▸ **Task directions**: Below are some entries. Copy each line in them that holds "verified".
+++ Records for processing +++
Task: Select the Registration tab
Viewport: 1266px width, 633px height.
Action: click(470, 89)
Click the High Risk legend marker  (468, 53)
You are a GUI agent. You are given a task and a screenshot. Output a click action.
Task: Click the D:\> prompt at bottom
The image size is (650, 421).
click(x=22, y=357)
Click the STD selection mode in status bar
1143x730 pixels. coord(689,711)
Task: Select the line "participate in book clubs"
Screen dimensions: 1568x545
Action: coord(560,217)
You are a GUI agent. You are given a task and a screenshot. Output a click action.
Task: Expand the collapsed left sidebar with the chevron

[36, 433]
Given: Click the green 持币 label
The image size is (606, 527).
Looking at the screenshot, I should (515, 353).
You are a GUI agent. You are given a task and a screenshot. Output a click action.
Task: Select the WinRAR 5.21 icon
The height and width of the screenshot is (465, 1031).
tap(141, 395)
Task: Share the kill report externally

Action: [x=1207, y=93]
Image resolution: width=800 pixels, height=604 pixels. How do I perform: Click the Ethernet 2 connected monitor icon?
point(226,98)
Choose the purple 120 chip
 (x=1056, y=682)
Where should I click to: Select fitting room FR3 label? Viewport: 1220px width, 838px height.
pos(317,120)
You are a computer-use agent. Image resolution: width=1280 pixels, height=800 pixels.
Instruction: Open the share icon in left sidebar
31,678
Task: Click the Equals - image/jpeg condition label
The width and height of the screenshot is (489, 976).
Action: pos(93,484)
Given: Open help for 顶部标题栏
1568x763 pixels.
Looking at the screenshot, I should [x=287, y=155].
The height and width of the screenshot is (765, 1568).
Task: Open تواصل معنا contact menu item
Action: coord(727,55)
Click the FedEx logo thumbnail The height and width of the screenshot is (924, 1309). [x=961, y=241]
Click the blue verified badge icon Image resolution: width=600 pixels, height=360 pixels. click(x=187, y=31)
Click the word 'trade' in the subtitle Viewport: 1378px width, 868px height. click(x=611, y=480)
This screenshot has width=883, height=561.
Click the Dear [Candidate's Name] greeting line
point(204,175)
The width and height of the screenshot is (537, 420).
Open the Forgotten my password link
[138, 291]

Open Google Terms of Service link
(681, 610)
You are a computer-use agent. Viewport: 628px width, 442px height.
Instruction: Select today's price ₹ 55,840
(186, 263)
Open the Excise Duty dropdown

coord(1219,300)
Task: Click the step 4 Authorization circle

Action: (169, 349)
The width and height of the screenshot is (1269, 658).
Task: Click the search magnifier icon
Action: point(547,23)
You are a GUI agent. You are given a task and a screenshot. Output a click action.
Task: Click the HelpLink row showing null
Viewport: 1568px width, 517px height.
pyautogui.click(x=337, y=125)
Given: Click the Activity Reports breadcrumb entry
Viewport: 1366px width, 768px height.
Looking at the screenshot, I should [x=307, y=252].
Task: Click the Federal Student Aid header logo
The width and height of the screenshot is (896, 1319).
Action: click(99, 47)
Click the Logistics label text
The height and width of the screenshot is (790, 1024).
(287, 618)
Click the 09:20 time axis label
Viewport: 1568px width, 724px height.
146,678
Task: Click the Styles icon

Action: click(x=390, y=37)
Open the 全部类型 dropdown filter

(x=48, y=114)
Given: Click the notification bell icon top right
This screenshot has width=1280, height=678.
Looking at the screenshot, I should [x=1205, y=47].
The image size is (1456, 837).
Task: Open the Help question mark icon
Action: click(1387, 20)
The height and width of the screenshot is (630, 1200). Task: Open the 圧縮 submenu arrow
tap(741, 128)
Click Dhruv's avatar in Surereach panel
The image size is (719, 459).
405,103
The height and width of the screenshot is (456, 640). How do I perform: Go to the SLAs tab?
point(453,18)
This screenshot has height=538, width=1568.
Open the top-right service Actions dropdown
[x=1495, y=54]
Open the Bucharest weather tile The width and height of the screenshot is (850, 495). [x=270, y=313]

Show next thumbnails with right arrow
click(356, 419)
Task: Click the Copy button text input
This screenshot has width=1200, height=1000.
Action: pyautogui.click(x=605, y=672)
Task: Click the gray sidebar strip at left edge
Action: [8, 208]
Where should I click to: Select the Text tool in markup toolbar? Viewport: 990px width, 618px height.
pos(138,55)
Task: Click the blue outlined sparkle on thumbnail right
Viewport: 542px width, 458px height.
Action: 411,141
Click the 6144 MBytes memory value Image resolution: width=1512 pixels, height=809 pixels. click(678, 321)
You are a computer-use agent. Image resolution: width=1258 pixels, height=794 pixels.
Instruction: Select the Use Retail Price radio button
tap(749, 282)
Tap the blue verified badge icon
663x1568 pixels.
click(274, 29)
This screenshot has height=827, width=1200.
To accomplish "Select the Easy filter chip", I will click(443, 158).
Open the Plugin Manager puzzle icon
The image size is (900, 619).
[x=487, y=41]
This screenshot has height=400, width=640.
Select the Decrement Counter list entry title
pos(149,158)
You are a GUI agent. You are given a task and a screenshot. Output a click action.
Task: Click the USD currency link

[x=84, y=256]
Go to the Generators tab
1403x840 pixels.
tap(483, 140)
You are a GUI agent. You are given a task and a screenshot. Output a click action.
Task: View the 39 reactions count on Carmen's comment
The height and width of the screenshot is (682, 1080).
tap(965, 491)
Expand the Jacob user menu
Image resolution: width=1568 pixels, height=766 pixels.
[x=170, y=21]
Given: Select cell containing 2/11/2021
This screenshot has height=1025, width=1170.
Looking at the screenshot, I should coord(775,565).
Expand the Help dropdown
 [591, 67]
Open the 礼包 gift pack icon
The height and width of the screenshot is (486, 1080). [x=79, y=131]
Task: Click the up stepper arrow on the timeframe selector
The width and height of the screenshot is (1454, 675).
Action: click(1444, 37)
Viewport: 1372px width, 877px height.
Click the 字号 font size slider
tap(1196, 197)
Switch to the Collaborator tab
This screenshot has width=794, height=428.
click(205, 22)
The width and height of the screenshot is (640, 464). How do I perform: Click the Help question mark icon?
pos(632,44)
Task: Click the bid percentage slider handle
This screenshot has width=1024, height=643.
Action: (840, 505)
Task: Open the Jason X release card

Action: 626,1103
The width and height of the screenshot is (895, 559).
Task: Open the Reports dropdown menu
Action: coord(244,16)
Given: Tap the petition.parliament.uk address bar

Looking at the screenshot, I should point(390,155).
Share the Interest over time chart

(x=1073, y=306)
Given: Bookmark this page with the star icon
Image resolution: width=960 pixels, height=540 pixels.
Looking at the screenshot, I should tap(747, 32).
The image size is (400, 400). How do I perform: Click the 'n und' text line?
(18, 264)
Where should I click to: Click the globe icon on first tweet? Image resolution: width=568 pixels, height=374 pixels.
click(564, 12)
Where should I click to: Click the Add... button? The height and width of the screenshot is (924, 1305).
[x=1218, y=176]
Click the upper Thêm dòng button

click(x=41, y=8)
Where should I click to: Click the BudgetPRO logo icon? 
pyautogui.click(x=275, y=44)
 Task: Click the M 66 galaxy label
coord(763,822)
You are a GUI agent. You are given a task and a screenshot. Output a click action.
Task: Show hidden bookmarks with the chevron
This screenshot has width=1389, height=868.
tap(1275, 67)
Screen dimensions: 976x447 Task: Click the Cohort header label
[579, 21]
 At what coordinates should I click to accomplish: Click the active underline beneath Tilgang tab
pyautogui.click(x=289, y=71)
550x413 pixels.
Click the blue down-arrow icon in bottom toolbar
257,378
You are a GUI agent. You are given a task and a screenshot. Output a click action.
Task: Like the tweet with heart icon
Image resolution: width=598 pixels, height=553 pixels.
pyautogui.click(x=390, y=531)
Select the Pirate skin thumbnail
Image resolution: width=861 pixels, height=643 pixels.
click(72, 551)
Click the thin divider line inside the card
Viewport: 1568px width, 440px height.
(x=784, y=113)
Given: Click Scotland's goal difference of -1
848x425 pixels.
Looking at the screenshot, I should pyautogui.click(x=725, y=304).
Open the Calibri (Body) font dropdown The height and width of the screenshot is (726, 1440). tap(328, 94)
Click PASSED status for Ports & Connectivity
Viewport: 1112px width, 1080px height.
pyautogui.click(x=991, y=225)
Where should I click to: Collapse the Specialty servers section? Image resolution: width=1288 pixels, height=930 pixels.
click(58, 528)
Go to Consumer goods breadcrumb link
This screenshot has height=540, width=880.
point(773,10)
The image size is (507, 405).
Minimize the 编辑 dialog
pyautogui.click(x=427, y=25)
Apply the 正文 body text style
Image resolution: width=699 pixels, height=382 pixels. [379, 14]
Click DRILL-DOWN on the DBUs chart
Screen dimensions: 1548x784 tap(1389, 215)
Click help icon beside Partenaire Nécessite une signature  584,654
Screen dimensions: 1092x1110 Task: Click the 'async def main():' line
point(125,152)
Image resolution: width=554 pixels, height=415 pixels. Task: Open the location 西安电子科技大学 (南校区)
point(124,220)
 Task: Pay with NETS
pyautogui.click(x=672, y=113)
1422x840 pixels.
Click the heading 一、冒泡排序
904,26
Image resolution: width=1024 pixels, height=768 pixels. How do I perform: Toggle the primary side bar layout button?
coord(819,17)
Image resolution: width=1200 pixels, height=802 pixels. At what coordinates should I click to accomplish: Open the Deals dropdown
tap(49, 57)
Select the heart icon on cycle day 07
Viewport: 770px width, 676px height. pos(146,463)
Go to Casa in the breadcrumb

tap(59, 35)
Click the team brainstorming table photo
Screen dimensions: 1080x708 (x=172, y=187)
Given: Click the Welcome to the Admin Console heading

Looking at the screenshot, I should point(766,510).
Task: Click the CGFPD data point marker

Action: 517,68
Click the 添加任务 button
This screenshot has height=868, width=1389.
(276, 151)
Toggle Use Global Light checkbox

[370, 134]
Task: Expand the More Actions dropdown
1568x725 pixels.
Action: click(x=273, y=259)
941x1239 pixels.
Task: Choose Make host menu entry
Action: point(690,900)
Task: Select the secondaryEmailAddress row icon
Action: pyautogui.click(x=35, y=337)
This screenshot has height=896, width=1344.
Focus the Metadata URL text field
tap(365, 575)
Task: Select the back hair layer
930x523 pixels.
+++
▸ **Result of this exercise**:
Click the blue verified badge icon Image resolution: width=600 pixels, height=360 pixels. click(x=187, y=31)
Tap the blue verified badge icon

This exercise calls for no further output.